Clinical and imaging features (focal lesion that does not exceed two vertebral segments in length and does not affect more than half the cross-sectional area of the cord) suggest relapsing-remitting MS with plaques in the cervical spinal cord. In general, current evidence suggests starting disease-modifying therapy at the point of diagnosis of relapsing-remitting forms of MS since damage continues to occur (based on MRI studies) even between relapses. As such, disease modifying therapy is used in those with “active” relapsing MS defined either as 2 or more relapses in the last 2 years or one recent relapse and/or signs of new lesions on MRI. Interferon beta 1a or 1b can be used in relapsing remitting MS, secondary progressive MS if there are still significant relapses and clinically isolated syndrome, but is contraindicated with deranged liver function. Glatiramer acetate may act as a myelin decoy for the immune system and is not contraindicated in liver dysfunction. Fingolimod is the only oral drug and is a sphingosine 1 phosphate receptor modulator affecting lymphocyte migration that has been proven to reduce number of relapses and slow the rate of number of new MRI lesions. However, it was also associated with increased incidence of varicella zoster, tumor formation, and progressive multifocal leucoencephalopathy (PML) hence reserved for patients who fail 1st line therapies. Similarly, while natalizumab is effective in modifying multiple sclerosis progression, it is also associated with PML and not considered a 1st line treatment. Mitoxanthrone is a chemotherapy agent that inhibits DNA synthesis and repair, associated with significant cardiotoxicity, reserved as last resort. Other problems may also need symptomatic treatment:

  • Fatigue—exclude common causes (e.g. anemia, hypothyroid or depression), amantadine, mindfulness training and CBT.
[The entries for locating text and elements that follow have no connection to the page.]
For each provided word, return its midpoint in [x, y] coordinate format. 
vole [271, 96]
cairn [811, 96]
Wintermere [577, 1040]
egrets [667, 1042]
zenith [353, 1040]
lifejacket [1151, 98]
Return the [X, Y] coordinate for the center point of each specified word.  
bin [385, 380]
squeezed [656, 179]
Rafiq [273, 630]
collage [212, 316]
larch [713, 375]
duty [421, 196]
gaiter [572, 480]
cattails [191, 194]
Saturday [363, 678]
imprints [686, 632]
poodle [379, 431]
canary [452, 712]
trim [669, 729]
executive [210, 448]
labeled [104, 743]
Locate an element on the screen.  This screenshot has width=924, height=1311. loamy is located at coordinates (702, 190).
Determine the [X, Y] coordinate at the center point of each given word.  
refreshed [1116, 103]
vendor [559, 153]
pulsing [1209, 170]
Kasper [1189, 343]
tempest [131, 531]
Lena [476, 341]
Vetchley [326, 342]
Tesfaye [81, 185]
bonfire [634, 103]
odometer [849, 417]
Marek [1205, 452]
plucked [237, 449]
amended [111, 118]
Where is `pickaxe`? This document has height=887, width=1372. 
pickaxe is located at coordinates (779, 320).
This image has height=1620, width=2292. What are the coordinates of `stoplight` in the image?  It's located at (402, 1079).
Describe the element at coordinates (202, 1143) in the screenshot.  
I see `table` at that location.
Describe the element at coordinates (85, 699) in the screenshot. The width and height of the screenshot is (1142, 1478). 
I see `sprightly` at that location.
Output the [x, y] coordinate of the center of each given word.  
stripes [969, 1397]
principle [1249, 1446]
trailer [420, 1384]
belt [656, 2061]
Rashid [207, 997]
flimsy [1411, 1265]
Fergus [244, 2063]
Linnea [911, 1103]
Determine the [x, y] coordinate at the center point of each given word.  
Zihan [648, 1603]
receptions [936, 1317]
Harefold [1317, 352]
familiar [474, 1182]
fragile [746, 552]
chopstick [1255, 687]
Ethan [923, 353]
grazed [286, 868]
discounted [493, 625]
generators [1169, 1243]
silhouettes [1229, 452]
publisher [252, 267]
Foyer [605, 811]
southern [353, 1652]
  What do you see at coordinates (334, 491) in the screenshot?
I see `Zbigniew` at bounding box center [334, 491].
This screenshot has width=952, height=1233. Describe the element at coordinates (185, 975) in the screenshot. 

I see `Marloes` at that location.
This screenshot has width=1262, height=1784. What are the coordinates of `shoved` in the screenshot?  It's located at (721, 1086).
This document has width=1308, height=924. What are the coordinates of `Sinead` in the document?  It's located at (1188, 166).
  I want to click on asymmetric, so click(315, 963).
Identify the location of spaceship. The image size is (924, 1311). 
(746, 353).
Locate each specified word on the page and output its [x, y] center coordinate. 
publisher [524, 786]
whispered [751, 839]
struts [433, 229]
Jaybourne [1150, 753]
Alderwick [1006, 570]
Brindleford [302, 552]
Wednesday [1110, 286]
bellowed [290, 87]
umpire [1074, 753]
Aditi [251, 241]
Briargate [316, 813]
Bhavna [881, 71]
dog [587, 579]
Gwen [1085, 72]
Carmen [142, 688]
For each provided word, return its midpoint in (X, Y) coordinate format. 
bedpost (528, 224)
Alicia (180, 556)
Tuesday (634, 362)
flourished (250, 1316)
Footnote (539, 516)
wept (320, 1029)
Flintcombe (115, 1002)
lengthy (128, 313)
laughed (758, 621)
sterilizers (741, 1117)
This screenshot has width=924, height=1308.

  • Spasticity—physiotherapy, baclofen, and gabapentin are first-line. Other options include diazepam, dantrolene, and tizanidine. Botox.
  • Bladder dysfunction—ultrasound first to assess bladder emptying. If significant residual volume → intermittent self-catheterization, whereas if no significant residual volume anticholinergics may improve urinary frequency.
  • Oscillopsia may respond to gabapentin.